1. Deploy full-text-search walkaround
2. Import waves from google wave that have several participants and lots of
text. (In my case 5 participants and one wave bot that doesn't function because
I haven't implemented robot-apis. It has 44 entries in the wave and most are
several paragraphs of text with multiple colors, font size and typeface)
3. Navigate through the wave with up and down arrows. Edit an entry. Add an
entry. Etc.
What is the expected output? What do you see instead?
I expected to be able to use walkaround as a free google app, but it is
exceeding the maximum free "Datastore Read Ops" so my walkround instance is
inaccessible for a lot of the day.
Only about 15 minutes of actual typing by one user over the span of an hour
caused it to reach 0.05 Million Datastore Read Ops yesterday. Only about 5
minutes of typing by one user caused 0.02 Million Datastore Read Ops today.

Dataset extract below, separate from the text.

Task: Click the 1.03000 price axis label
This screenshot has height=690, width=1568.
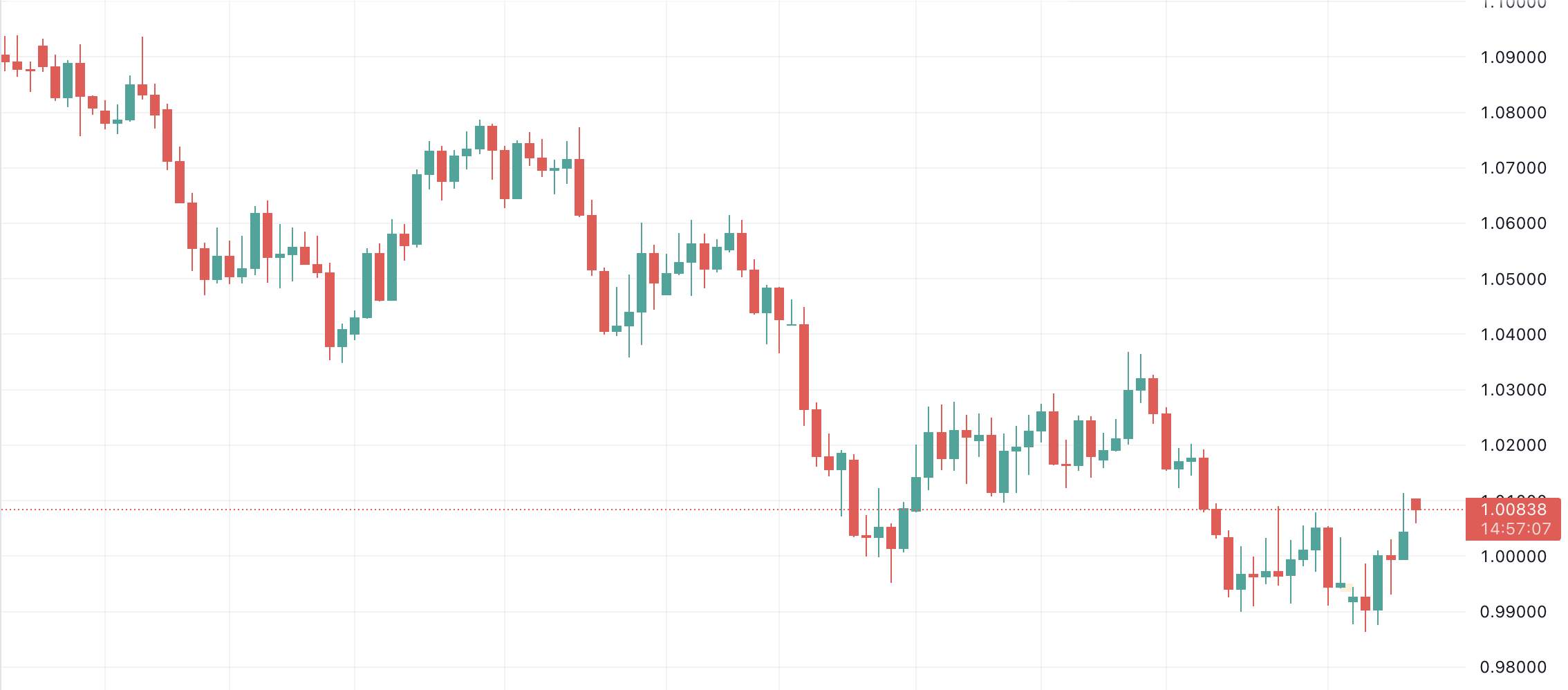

What browser and browser version are you using? On what operating system?
Firefox 11 on Windows 7
What URL does your browser show when the problem occurs? Did you compile
walkaround on your machine, or are you using a public instance?
https://kwalkaround.appspot.com/
I compiled the instance on my Mac OSX 10.6.8 and deployed it to google's app
engine, but the site is being accessed by other users from other machines
through the website.
Please provide any additional information below.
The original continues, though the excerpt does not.